Top Swiss museum refuses to restitute Rousseau painting
BASEL
Switzerland's prestigious Kunstmuseum Basel said on Jan. 16 it would not be restituting a painting bought from a fleeing German countess in 1940, concluding that unlike Nazi loot, it was a "flight asset."
The art museum bought the French post-impressionist artist Henri Rousseau's 1909 work "La muse inspirant le poete / c" from the German countess Charlotte von Wesdehlen, after she fled Berlin.
In 2021, lawyers for one of her successors approached the Basel museum with a request to investigate the purchase, and in 2022 sought its restitution.

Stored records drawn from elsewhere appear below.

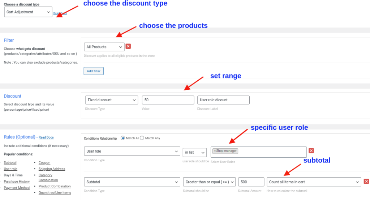Open the Read Docs link beside Rules

(46, 137)
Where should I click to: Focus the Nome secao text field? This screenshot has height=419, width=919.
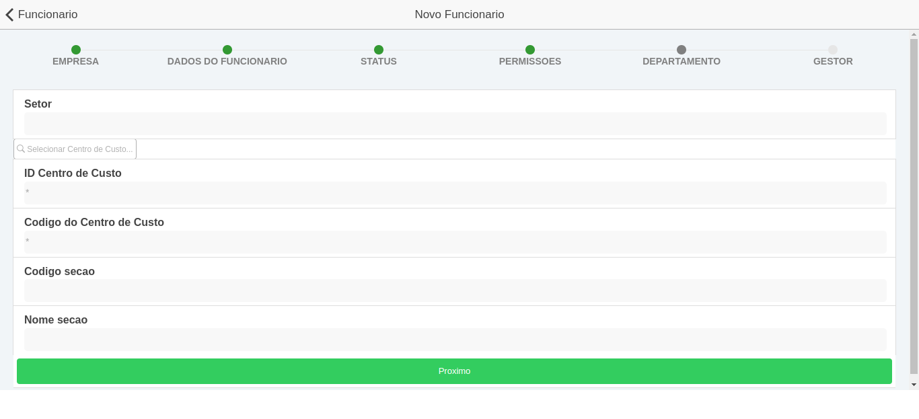pos(455,340)
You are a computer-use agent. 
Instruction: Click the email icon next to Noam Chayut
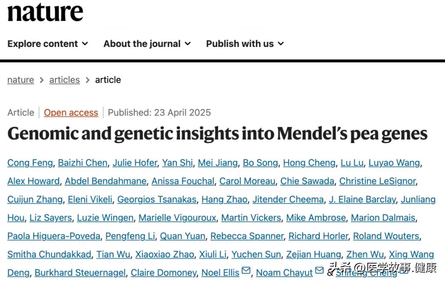point(319,270)
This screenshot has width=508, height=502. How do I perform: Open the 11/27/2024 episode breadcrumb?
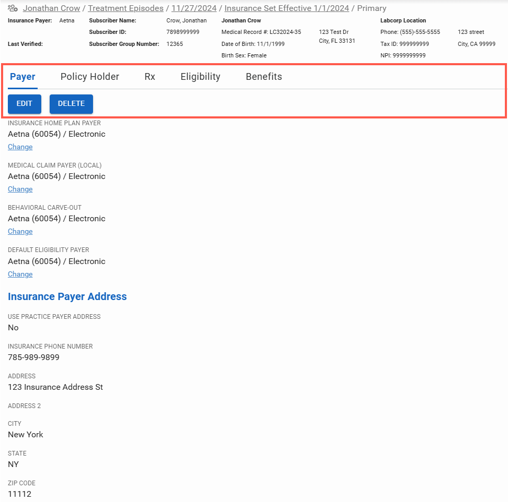click(x=194, y=8)
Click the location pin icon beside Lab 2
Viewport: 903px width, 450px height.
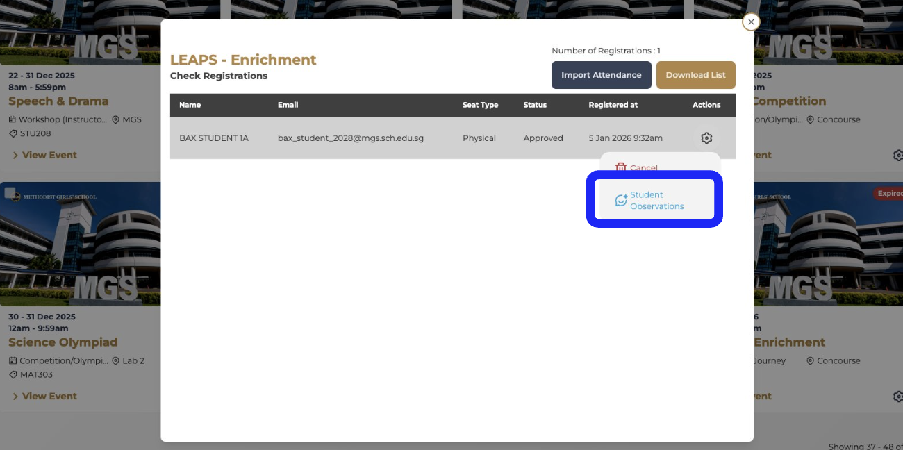click(115, 361)
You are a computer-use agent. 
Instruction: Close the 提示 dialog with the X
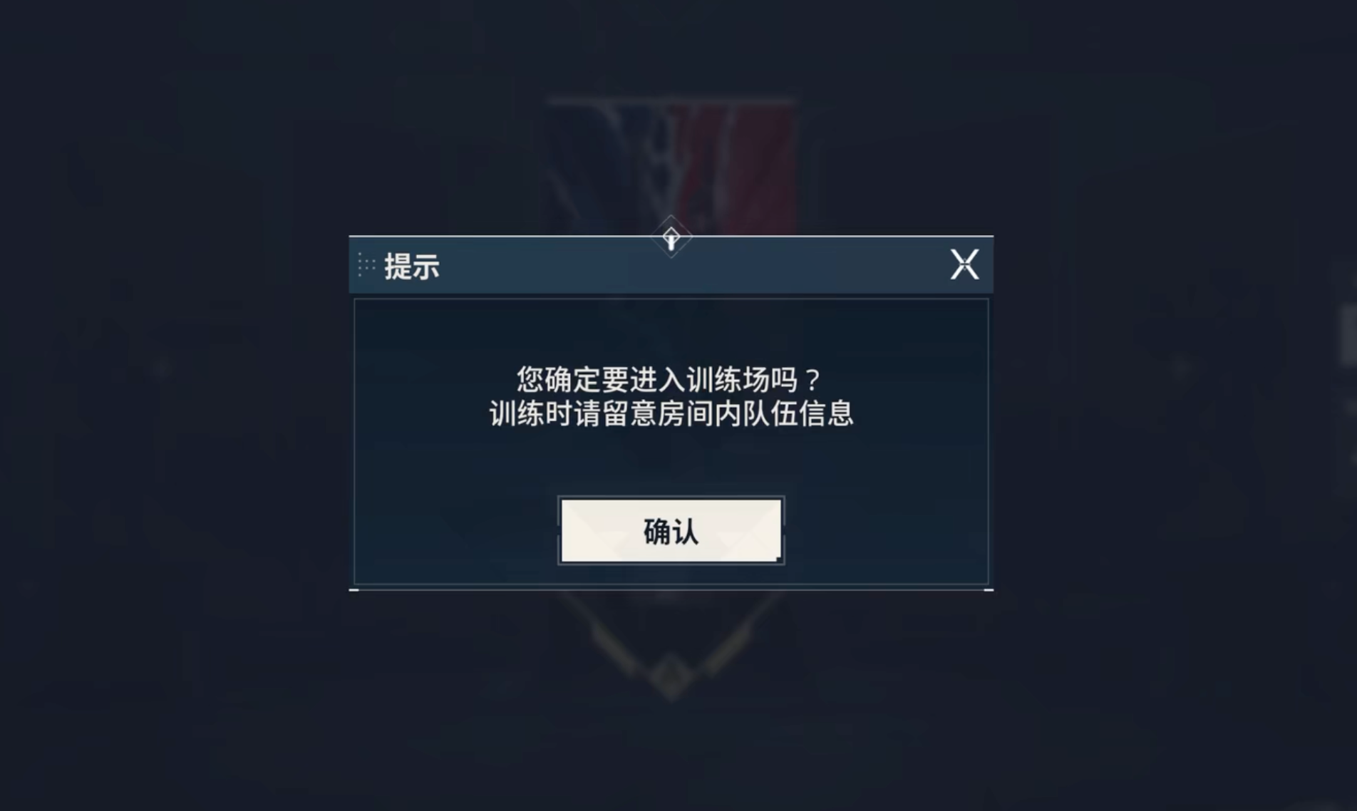pyautogui.click(x=964, y=264)
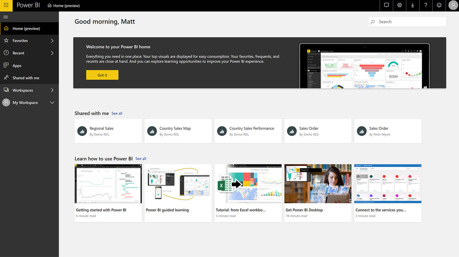The height and width of the screenshot is (257, 459).
Task: Collapse the navigation pane hamburger menu
Action: click(5, 17)
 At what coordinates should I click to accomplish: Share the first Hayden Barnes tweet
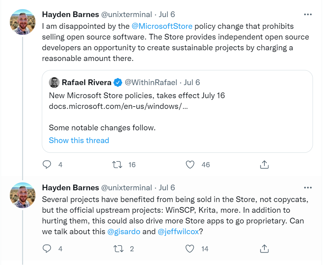point(264,164)
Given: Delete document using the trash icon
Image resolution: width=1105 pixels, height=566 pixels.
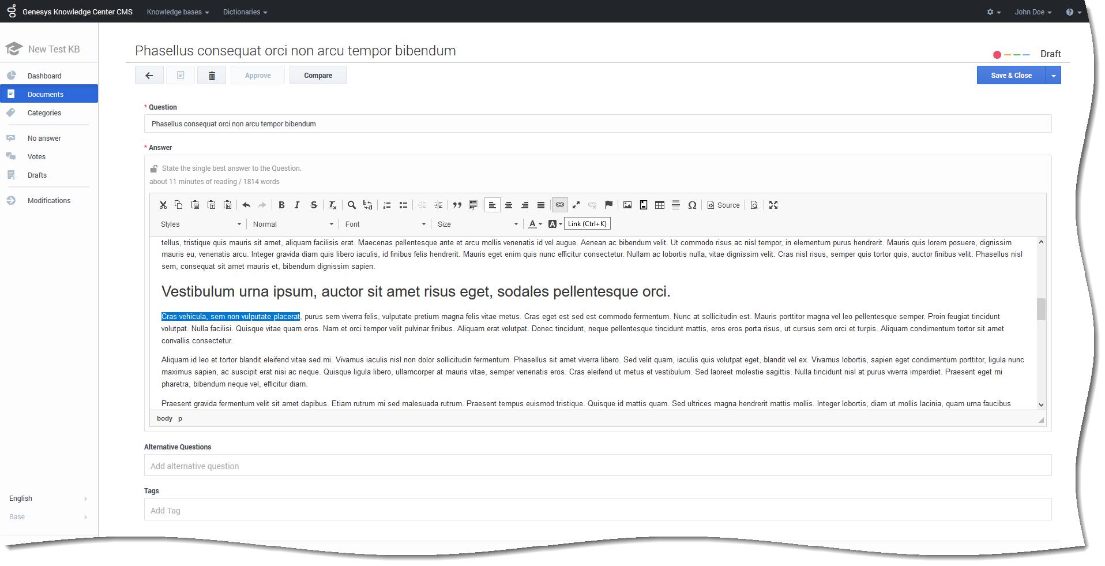Looking at the screenshot, I should coord(212,76).
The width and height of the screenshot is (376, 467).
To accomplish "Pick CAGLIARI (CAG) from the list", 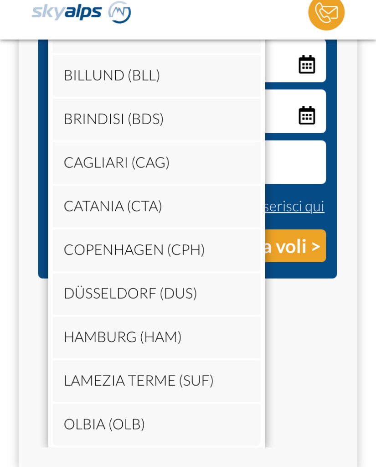I will 156,162.
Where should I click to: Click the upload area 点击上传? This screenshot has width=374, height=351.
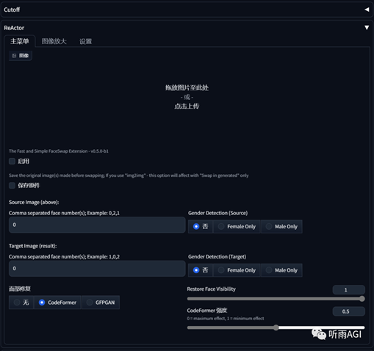coord(187,106)
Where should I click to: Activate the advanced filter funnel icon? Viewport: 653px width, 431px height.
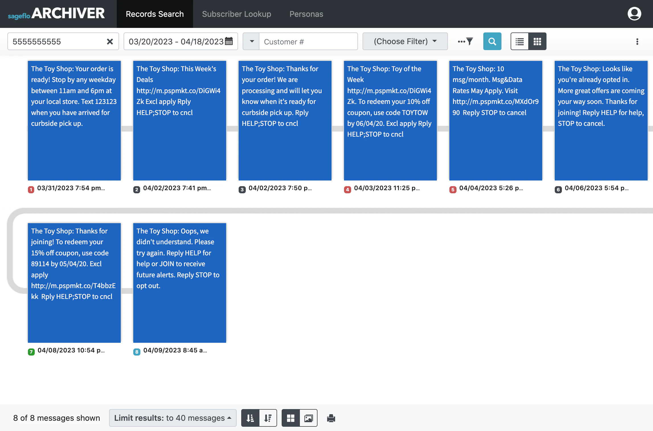469,41
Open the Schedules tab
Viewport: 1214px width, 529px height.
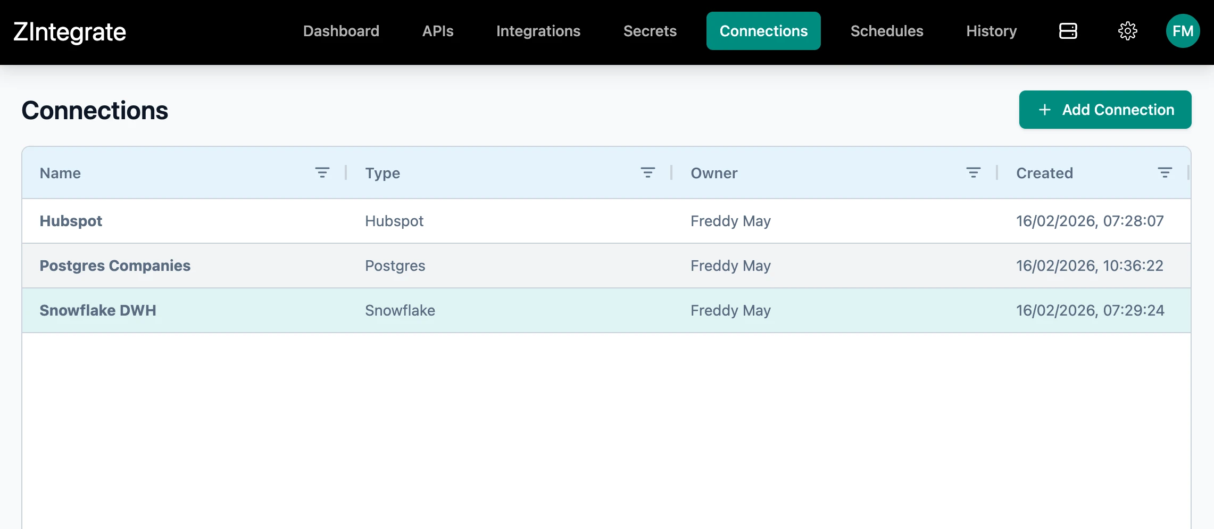click(887, 31)
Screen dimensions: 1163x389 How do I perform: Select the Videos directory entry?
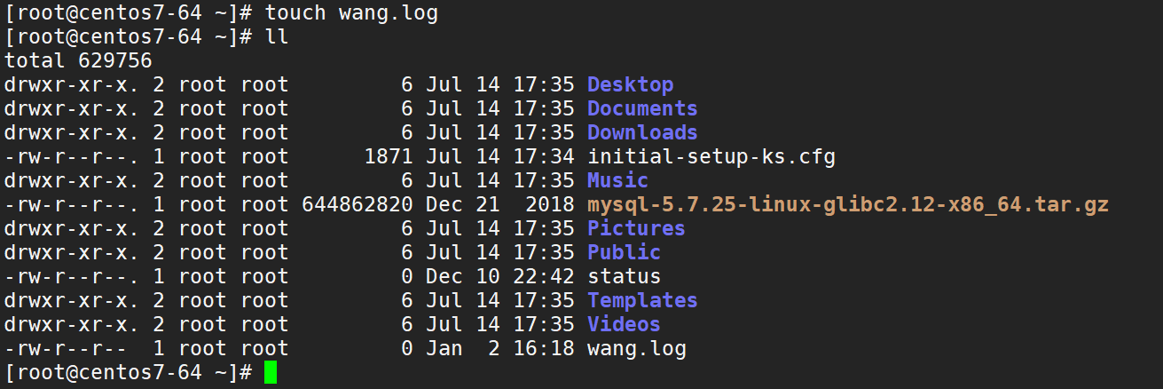[x=624, y=325]
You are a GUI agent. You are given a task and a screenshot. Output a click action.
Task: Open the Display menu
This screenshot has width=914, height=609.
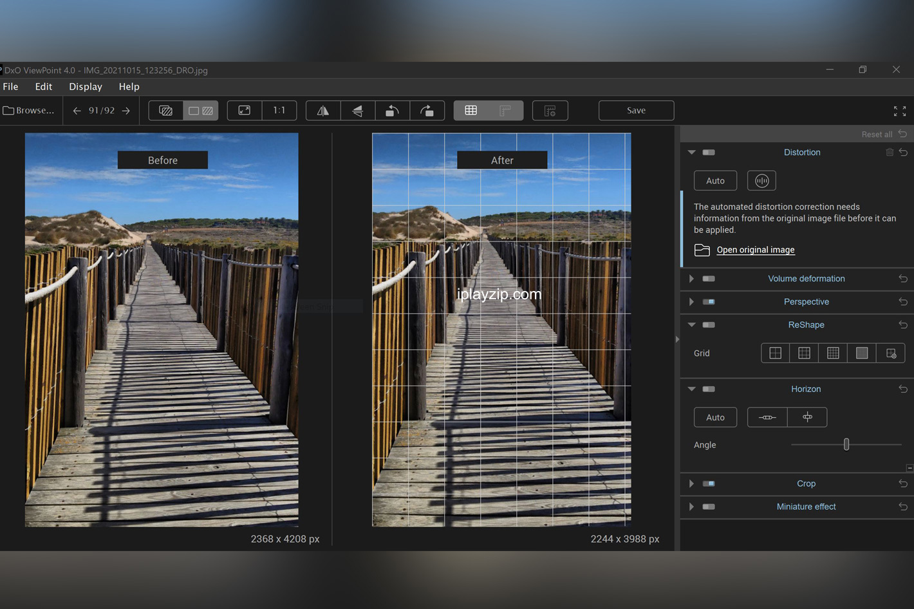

But after a research process, the museum, which holds more than 300,000 works, concluded it was a so-called "flight asset," rather than an artwork given up as a result of Nazi persecution.
The findings "do not... support the right to restitution of the painting," the museum said in a statement.
"Rather, negotiations for a 'just and fair solution' have been advocated and have already begun."
In contrast with looted art, stolen from Jewish owners by Germany's Nazi regime, the museum defines flight assets as "works of art that owners who were persecuted by the Nazis managed to bring to a comparatively safe country such as Switzerland, and then sold there."
"Unlike with looted art, the owners sometimes got market-based prices for their art and were free to do with the money as they pleased. Still, these sales were ultimately prompted by the same Nazi policies of persecution, expropriation, and looting."
Von Wesdehlen, who died in 1946, was a naturalized Swiss citizen of Jewish origin from Germany, who had to leave her home in Berlin due to the Nazis, the museum said.
She sold the work because she needed money to support herself in Switzerland.
"The sale price was low; Georg Schmidt, the director of the Kunstmuseum Basel at the time, himself called it 'shamefully cheap'," said the museum.
The museum concluded that the circumstances of the sale did not warrant restitution, but rather that a "just and fair" solution be sought, in accordance with the Washington Principles on flight asset purchases.
The painting is currently in a special exhibition but when it moves back to the regular exhibition collection, a sign next to the painting will outline its origins.